Espandersi in tante altre nazioni (43, ha annunciato Netflix) vuol
dire acquistare contenuti e accordarsi con i detentori dei diritti
su film, telefilm, show televisivi. Secondo Michael Pachter,
analista di Wedbush Securities, i costi di Netflix per acquistare
contenuti potrebbero moltiplicarsi da 180 milioni di dollari nel
2010 a 1,98 miliardi nel 2012.

“Netflix continua ad essere una grande storia di successo”,
commenta Eric Wold di Merriman Capital. "Ma ci sono fattori di
incertezza nel futuro e secondo me il titolo non crescerà ancora
molto”. Wold ha ridotto il suo rating su Netflix da buy a
neutrale, perché l’azienda si prepara a entrare in un periodo di
“ridotti margini operativi”, dice l'analista, visto anche
che spenderà 70 milioni di dollari per espandersi in America
Latina. Inoltre Wold stima 300 milioni di dollari annui di costi
per rinnovare i contratti esistenti per trasmettere i contenuti del
canale via cavo Starz, uno dei partner di punta di Netflix.

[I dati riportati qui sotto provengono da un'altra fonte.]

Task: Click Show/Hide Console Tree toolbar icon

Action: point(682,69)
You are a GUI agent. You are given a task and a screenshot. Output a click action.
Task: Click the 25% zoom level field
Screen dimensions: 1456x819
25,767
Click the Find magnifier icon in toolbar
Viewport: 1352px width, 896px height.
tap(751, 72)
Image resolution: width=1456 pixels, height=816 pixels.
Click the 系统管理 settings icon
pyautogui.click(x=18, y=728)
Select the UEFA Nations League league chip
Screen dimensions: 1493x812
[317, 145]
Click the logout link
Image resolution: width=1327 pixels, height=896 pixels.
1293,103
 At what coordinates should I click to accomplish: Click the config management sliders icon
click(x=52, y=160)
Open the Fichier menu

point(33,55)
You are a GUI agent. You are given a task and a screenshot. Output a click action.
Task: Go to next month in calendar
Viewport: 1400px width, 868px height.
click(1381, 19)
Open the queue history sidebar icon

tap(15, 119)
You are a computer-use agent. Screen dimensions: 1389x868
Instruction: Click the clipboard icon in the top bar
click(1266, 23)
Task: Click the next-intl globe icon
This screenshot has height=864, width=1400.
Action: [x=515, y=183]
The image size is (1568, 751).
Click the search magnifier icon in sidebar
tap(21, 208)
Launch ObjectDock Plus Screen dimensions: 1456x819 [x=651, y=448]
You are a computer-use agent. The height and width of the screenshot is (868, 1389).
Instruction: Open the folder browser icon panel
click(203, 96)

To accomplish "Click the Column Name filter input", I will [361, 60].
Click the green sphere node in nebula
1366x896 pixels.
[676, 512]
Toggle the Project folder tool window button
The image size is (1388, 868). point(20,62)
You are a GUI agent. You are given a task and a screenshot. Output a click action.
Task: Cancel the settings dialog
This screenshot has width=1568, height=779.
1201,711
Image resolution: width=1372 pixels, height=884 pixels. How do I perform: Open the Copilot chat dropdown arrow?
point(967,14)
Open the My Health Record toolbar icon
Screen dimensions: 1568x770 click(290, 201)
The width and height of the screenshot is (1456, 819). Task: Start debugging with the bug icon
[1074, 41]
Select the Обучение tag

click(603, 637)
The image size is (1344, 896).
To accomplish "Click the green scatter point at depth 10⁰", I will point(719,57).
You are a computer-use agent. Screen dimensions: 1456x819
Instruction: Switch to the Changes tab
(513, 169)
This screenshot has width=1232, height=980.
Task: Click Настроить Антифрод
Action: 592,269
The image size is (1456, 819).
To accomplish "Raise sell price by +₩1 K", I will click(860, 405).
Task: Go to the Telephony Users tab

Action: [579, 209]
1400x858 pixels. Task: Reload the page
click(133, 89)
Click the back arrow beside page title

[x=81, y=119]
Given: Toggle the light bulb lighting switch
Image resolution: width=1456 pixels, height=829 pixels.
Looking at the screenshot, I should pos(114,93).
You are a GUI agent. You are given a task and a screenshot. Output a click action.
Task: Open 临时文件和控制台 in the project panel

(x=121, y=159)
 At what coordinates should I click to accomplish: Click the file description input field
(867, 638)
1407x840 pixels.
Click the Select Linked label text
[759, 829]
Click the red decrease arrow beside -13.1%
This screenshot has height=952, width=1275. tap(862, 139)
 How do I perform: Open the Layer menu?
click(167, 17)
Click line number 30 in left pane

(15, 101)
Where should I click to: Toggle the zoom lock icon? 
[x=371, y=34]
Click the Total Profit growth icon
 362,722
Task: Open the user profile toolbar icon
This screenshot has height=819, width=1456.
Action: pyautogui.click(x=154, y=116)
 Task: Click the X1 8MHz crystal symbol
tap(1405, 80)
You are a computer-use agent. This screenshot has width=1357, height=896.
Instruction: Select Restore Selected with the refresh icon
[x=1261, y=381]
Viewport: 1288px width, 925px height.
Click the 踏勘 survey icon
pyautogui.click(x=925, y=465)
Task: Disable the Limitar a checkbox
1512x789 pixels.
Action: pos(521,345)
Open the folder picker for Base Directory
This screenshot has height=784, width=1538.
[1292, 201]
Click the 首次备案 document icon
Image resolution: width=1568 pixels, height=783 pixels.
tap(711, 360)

L'azienda americana di video rental ad aprile ha riportato per
il primo trimestre 2011 utili di 60 milioni di dollari, in crescita
dell’88% rispetto all’anno prima, fatturato di 719 milioni, in
crescita del 46%, e 23,6 milioni di utenti, in Usa e Cabada, in
aumento del 69%. In America Latina ci sono 45 milioni di abbonati
alla banda larga, perciò il mercato sembra maturo per i servizi di
Netflix. Ma gli analisti di Wall Street restano cauti sul titolo: i
più scettici prevedono un crollo fino a 210 dollari, se non
addirittura 170.

A mettere il freno sarebbe il modello di business basato sullo
streaming: come spiega Michael Pachter di Wedbush, oggi Netflix
offre il piano streaming-only senza limiti a soli 7,99 dollari al
mese. Pagando di più si possono affittare Dvd o avere accesso a
video online, ma è l’offerta base quella che viene scelta dalla
maggior parte degli iscritti al sito e questo sta riducendo le
entrate medie per utente della società.

Più ottimista Justin Patterson di Morgan Keegan, che ha alzato il
price target su Netflix da 267 a 295 dollari per azione, convinto
che l’azienda benefici di un marchio ormai ben noto, una
posizione di leadership sul mercato e la capacità di espandersi
ancora, negli Usa e in altri Paesi: secondo Patterson, Netflix
arriverà presto anche in Europa occidentale.